Serie di esercizi -
(1) Riporta alla lettera il passo del brano sull'omicidio di Pesaro che va da "Analogie con altro" fino a "dopo il delitto.", quest'ultimo incluso.
(2) Prosegui il brano sull'omicidio di Pesaro, scrivendo il seguito dopo l'ultima frase riportata.

Brano scelto -
-=-=-

Tradito dal telefonino rubato nell’appartamento dell’uomo,
ha confessato dopo un interrogatorio fiume

Lite per rapporto sessuale: «Volevo solo punirlo».
Analogie con altro caso a Como

Fonte: old.lapadania.com

 

Pesaro. È un marocchino di vent’anni, Abdelmajid El Hilaly, regolarmente residente in Italia, dove lavora come ambulante, uno dei due aggressori dello stilista pesarese Maurizio Aiudi, ucciso nella notte fra il 6 e il 7 settembre nel suo appartamento. Il ragazzo è stato rintracciato dalla polizia a Como e ha confessato di aver legato e imbavagliato Aiudi dopo una lite sulle modalità di una prestazione omosessuale richiesta dallo stilista cinquantacinquenne. Le accuse sono omicidio aggravato, rapina aggravata e violazione di domicilio. A tradirlo è stato il telefono cellulare rubato in casa di Aiudi, localizzato nell’abitazione comasca di un tunisino dove El Hilaly si era rifugiato dopo il delitto.

Nella notte, dopo un drammatico interrogatorio concluso alle 5 di mattina il marocchino ha ammesso le sue responsabilità, senza però chiarire completamente la vicenda e la posizione del complice, suo connazionale, ancora ricercato. Questi i fatti raccontati dal giovane arrestato: il complice di El Hilaly ha telefonato ad Aiudi proponendo un incontro con un «nuovo ragazzo», un’offerta, sembra senza contropartita in denaro, subito accolta dall’imprenditore, che per questo aveva disdetto una cena con la madre. I tre avrebbero mangiato fuori, per far rientro nell’attico dello stilista verso le 22, consumando una torta e degli alcolici («ero quasi ubriaco» sostiene El Hilaly). Poi la scena in camera da letto, con il complice ad aspettare fuori, fino alle grida di Abdelmajid, che lo fanno accorrere armato del coltello della torta. Aiudi avrebbe tentato di cacciare via l’intruso, la lama sarebbe passata di mano fra l’uno e l’altro marocchino nella colluttazione con l’italiano (ferito al tronco, mentre El Hilaly ha un taglio alla mano), legato poi con i fili elettrici di un phon e del carica batterie del cellulare e la camicia premuta su naso e bocca, e lasciato riverso sul letto, in preda a una lunga agonia durata 6 ore. Quindi la fuga, dopo aver rubato pochi soldi e il cellulare, e gettato l’arma nella vasca.

-=-=-

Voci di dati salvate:
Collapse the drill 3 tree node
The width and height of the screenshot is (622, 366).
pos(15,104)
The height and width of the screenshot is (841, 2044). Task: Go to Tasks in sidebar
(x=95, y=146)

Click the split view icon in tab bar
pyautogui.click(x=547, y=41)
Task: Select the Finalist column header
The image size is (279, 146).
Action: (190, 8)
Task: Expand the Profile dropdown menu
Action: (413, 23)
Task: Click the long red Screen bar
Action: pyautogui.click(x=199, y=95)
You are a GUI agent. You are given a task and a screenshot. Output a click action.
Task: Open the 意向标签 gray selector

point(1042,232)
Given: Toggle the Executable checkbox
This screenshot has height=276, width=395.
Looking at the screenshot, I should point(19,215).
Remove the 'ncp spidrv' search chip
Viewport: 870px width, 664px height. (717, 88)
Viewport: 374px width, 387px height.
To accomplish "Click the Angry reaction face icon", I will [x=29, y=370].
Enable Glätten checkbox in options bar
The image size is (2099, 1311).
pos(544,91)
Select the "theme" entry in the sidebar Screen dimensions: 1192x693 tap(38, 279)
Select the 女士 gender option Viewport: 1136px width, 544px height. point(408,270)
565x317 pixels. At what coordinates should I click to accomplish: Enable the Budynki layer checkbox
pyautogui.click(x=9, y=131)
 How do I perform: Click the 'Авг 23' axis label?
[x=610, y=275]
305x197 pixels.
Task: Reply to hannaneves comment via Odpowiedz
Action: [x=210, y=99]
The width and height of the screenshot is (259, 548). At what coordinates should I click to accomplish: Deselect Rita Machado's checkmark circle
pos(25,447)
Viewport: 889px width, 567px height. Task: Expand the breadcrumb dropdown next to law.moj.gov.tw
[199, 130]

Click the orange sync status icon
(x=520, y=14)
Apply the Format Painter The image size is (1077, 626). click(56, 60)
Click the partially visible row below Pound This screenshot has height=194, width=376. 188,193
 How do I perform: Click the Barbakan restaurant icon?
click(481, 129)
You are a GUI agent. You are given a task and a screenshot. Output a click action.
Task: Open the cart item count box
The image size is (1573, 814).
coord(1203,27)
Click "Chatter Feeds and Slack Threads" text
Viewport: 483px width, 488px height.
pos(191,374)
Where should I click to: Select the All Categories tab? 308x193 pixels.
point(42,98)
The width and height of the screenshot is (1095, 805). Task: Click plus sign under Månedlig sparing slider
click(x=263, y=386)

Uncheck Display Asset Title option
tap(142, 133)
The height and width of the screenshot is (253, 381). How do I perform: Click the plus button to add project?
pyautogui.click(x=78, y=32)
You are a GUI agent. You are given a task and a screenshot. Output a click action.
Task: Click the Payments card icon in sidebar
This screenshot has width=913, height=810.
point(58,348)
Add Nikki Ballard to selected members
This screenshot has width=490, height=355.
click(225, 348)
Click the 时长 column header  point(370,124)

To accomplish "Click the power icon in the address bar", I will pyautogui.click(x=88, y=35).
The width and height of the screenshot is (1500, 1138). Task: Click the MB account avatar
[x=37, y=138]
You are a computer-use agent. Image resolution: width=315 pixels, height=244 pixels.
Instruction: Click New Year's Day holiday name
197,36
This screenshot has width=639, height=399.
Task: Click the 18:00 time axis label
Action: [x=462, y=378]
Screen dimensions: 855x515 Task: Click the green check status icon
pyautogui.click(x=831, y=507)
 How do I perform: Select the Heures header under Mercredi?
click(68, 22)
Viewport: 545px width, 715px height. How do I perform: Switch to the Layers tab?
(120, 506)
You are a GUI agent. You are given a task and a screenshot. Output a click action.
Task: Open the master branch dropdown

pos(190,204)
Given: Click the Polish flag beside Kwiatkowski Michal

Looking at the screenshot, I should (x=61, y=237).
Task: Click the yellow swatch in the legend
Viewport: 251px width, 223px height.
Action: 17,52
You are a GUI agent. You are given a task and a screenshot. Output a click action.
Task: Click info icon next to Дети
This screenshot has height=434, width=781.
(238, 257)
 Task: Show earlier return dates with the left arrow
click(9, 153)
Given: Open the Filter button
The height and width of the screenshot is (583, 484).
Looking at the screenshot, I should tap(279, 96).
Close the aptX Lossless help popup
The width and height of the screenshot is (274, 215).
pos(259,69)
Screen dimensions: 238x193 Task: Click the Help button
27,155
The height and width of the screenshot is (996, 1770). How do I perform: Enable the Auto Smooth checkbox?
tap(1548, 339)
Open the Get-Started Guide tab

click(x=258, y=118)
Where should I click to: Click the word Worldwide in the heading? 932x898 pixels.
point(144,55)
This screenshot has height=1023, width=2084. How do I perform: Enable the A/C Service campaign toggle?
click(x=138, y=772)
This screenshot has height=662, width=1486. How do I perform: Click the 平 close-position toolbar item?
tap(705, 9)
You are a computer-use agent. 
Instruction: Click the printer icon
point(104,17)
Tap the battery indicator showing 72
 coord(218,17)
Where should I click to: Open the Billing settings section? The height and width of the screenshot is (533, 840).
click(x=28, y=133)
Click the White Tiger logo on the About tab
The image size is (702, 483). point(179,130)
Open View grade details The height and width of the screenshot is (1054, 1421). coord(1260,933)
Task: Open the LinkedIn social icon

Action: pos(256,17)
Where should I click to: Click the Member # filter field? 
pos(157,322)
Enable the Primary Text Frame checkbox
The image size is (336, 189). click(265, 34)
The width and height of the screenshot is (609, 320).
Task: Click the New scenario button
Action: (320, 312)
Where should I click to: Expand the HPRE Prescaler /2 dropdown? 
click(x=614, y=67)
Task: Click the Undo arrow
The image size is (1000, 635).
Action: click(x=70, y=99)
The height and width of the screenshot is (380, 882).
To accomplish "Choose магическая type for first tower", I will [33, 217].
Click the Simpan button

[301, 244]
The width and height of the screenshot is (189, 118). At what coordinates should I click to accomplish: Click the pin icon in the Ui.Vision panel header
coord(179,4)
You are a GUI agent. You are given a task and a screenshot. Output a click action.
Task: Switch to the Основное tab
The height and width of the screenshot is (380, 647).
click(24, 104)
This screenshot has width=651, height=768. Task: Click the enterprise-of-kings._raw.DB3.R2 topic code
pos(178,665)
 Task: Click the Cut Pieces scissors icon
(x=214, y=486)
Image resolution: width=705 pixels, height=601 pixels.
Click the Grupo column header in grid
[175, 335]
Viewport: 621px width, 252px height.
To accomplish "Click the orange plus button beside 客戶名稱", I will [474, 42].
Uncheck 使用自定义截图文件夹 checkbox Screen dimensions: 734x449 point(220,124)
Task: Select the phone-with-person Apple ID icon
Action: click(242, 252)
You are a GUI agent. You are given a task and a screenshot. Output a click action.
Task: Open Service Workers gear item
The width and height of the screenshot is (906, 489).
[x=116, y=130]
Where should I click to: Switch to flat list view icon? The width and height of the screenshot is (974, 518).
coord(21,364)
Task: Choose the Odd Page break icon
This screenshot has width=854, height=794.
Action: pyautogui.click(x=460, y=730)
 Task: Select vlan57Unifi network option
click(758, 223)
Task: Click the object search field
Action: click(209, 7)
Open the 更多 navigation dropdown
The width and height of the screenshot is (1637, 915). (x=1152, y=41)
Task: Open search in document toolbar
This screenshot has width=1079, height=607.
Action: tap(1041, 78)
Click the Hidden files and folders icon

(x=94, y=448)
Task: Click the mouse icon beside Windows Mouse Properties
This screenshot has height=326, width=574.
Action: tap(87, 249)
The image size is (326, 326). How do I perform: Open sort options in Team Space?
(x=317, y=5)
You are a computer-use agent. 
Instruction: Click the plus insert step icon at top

-=-=-

Soluzioni -
(1)
Analogie con altro caso a Como

Fonte: old.lapadania.com

 

Pesaro. È un marocchino di vent’anni, Abdelmajid El Hilaly, regolarmente residente in Italia, dove lavora come ambulante, uno dei due aggressori dello stilista pesarese Maurizio Aiudi, ucciso nella notte fra il 6 e il 7 settembre nel suo appartamento. Il ragazzo è stato rintracciato dalla polizia a Como e ha confessato di aver legato e imbavagliato Aiudi dopo una lite sulle modalità di una prestazione omosessuale richiesta dallo stilista cinquantacinquenne. Le accuse sono omicidio aggravato, rapina aggravata e violazione di domicilio. A tradirlo è stato il telefono cellulare rubato in casa di Aiudi, localizzato nell’abitazione comasca di un tunisino dove El Hilaly si era rifugiato dopo il delitto.

(2)
«L’ho fatto in un momento di ribellione, di rabbia», avrebbe detto il ragazzo ai poliziotti. Voleva solo «punire», non uccidere quell’uomo elegante ed esperto che lo aveva sottoposto ad una prestazione sessuale diversa da quella immaginata. El Hilaly ha giurato di non aver saputo della morte di Aiudi fino al momento in cui gli agenti sono andati a prenderlo a Como. Il pm ha dichiarato che «Il delitto è nato da un conflitto su una prestazione omosessuale». Adesso la squadra mobile della città lariana sta ora lavorando su una serie di analogie che sembrano accomunare l’omicidio di Pesaro con la morte, avvenuta in circostanze non del tutto chiarite il 24 marzo scorso a Como del 60enne Federico Vaghi. L’uomo, che aveva frequentazioni omosessuali con giovani extracomunitari fu trovato morto nel suo letto, nudo.

 

Omicidio Aiudi, alcune riflessioni.

Di Duccio Paci – “Notizie Omosessuali Italiane”, 12 Settembre 2000

 

Dopo il forte scalpore e sgomento che ha travolto la comunità cittadina ed il mondo gay per la brutalità ed insensatezza dell’assassinio di Maurizio Aiudi, noto e stimato professionista, è forse il caso di ragionare sulle radici di tali violenze di cui, fin troppo spesso, gli omosessuali sono vittime.

Gran parlare si è fatto, da molte parti, sulla necessità di indagare negli “ambienti omosessuali” col rischio costante di confondere le vittime della violenza con i loro autori in una confusione perversa per cui una condizione di emarginazione sociale viene considerata movente di crimini.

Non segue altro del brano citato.